面朝北岸,影子輕聲自語,由心感慨。夏淵細眯著眼睛,陰狠地盯著影子身後黑袍。過了一會兒,影子才側回臉來,平平地回答夏淵先前提出的問題:“四師兄什麼都沒說。只是,你卻告訴了我,真龍的所在。”
“你詐我?!”
恍然大悟!
夏淵頓時就明白影子先前那一轉身的用意。
只是,他現才明白過來,似乎已經晚了。因為他那藏不住的情緒,無疑就是在真真切切地告訴影子,他最內心的想法。或許是惱羞成怒,或許是已經撕破臉皮,沒必要再拘束。夏淵虎背一挺!站直身子,舉起手來無禮地指著影子,當頭大罵:“老不死的東西!你他孃的,居然使詐?要臉麼?虧你還是聖人…”
“大膽!”
“昇!”
“噠!”
夏淵不可謂不是膽大包天,狗急跳牆竟連聖人都敢罵。

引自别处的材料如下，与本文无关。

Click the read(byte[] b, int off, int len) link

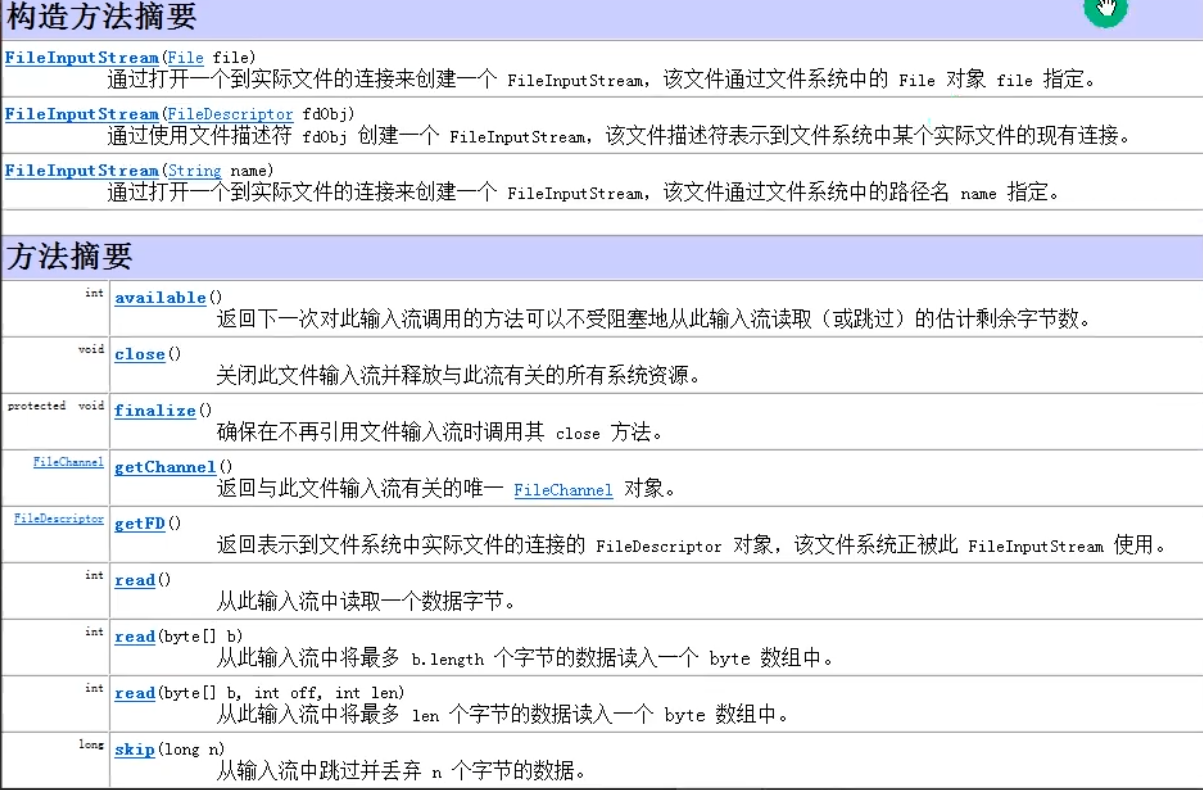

單膝跪在附近的追魂樓十二死肖聞言大怒,齊齊拔出黑鐮,但沒等到他們站起身來,只見影子藏在衣袖裡的手指,微微一顫。“噠”的一聲,一股無形威壓徒然形成,夏淵那巍峨的身軀就好像被一座無形的大山當頭砸下,生生碾到了甲板上,動彈不得。
“那,你便是承認了。”
被夏淵當面痛罵,影子絲毫沒有動怒。藏在衣袖的一手,再是一顫,又再消去了壓在夏淵身上的空間禁錮。隨著身上壓力消除,夏淵從地上爬起,兩眼狠絕,卻也不敢太過於造次,硬著氣兒咬牙喝起:“承認什麼?我有什麼好承認的?”
“真龍血脈。”影子直接道。
“呵…”
夏淵冷笑一聲,餘光瞟向河北,爾後大手一揚,故作不屑:“真龍隱於雲深處,哪有你說見便能見?你非要說是,我夏淵也拿你沒辦法。”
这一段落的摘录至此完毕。